▶ [Reading text]:
□ □ □ □ □ □ □
Casual Rounds: Walking vs. riding, booze, and sneaking out for 9
The problem with casual golf is one person’s definition of casual differs from the next. In mixed company, it can be a small minefield. Walking versus riding, bringing your kids, whether it’s OK to pop open a few beers -- these are all questions that can arise on any given Sunday, so it helps to have some general guidelines to follow.
Can we play as as fivesome?
It depends. If you call for a tee-time and tell them you’ll be five, don’t be surprised if you get a dial tone in return. But the reality is a fivesome or even a sixsome is totally fine provided you’re not slowing anyone down behind you. In fact, it sometimes happens where playing in bigger groups forces you to play faster because you inherently understand you can’t dawdle the same way as usual. As long as you’re not blatantly disregarding the rules of the club, we say give it a try. Just make sure you keep moving.
My kid really wants to learn to play. When can I take him or out for a round?
Here’s the deal with kids on the golf course: We all love the idea in the abstract, but less so when they can’t make solid contact and they’re set to tee off in the group in front of you. Depending on your kids’ experience level, we find quiet hours like evening time to be the best to bring them onto the golf course and teach them intricacies like tending the flagstick, raking bunkers or riding in a cart. As they get older, you can start experimenting with busier times, provided they’re prepared to pick up and move on to the next hole when appropriate. Kids on the golf course are really cute until there’s a back-up on the tee.
I like to walk when I play but everyone wants to ride. What do I do?
□ □ □ □ □ □ □
▶ [Information given]:
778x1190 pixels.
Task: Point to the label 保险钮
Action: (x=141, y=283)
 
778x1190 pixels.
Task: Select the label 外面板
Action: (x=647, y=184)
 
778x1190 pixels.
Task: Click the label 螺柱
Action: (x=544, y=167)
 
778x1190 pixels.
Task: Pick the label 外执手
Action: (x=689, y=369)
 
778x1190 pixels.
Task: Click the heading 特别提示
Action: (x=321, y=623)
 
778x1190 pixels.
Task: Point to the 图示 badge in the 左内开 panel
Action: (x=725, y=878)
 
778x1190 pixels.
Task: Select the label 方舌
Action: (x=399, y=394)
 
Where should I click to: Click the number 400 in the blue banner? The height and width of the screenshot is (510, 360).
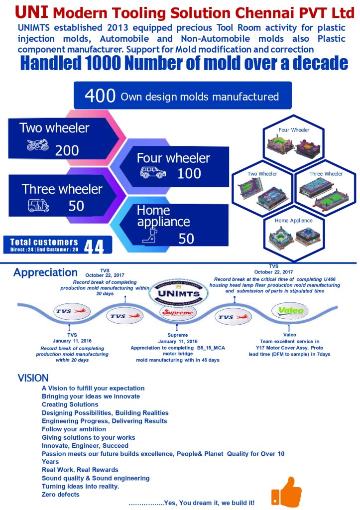pyautogui.click(x=101, y=96)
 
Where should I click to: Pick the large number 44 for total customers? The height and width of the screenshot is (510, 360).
pyautogui.click(x=94, y=247)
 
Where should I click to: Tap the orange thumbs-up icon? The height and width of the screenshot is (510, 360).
pyautogui.click(x=286, y=490)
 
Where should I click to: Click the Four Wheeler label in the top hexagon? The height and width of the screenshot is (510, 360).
pyautogui.click(x=294, y=130)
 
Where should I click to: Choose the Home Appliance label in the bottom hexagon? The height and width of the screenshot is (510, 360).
pyautogui.click(x=294, y=220)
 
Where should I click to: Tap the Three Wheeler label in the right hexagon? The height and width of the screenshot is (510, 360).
pyautogui.click(x=326, y=174)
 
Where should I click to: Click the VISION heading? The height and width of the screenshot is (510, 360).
pyautogui.click(x=33, y=378)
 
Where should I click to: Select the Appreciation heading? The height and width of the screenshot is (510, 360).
pyautogui.click(x=45, y=273)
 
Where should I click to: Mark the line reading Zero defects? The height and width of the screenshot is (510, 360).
pyautogui.click(x=60, y=494)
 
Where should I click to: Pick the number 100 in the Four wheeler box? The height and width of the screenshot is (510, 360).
pyautogui.click(x=189, y=173)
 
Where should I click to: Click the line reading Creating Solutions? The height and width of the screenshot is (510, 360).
pyautogui.click(x=70, y=404)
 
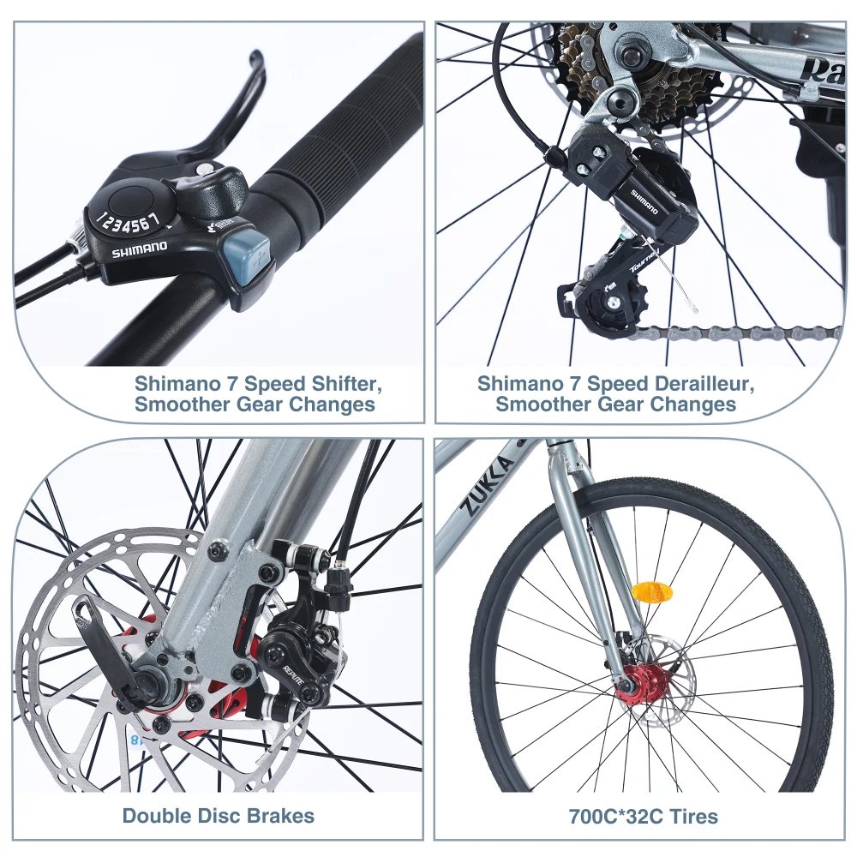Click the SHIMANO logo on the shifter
(x=139, y=249)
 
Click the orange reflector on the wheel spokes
(x=647, y=592)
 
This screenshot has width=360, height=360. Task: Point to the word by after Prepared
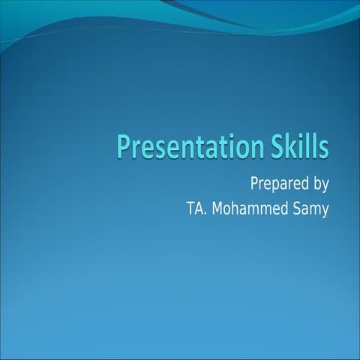coord(320,184)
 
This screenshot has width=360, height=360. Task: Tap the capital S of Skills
coord(280,146)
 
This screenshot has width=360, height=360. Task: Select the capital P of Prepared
coord(254,183)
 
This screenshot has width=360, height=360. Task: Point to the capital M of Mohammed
coord(219,208)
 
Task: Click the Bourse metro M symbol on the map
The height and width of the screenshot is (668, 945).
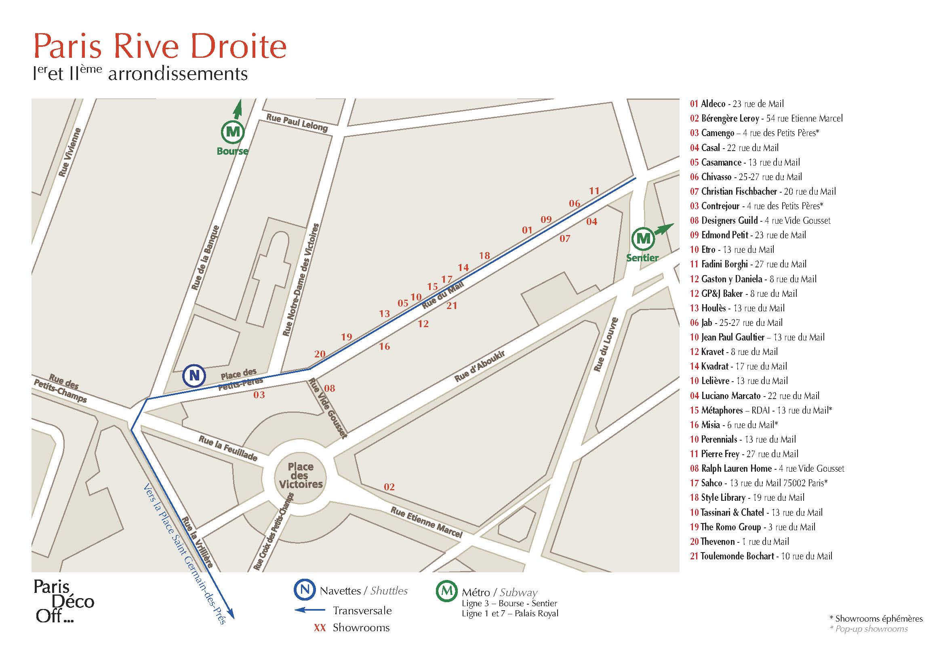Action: [233, 132]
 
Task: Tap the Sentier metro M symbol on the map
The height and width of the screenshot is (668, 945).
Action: [644, 239]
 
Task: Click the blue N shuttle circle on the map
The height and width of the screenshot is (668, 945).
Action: [194, 375]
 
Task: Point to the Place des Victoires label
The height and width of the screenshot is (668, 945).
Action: [301, 475]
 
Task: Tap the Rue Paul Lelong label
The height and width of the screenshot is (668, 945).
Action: [297, 122]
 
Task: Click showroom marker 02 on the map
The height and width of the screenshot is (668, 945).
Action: [389, 487]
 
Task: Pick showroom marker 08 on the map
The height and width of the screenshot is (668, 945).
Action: [329, 388]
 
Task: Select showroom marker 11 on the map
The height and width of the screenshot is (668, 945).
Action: [594, 191]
□ □ □ □ □ □ □
▶ [Assignment A]: In the golf etiquette article, list the issues that the opening paragraph says can come up on any given Sunday.
▶ [Assignment B]: Rewrite the paragraph of the golf etiquette article that begins "It depends." in shorter form, keeping its main points.

▶ [Your response A]:
- Walking versus riding
- Bringing your kids
- Whether it's OK to pop open a few beers

▶ [Your response B]: A course may refuse a tee-time booking for five. Still, a fivesome or even a sixsome is fine if it doesn't slow down the groups behind. Bigger groups sometimes play faster because players know they can't dawdle. Give it a try as long as you aren't blatantly disregarding club rules, and keep moving.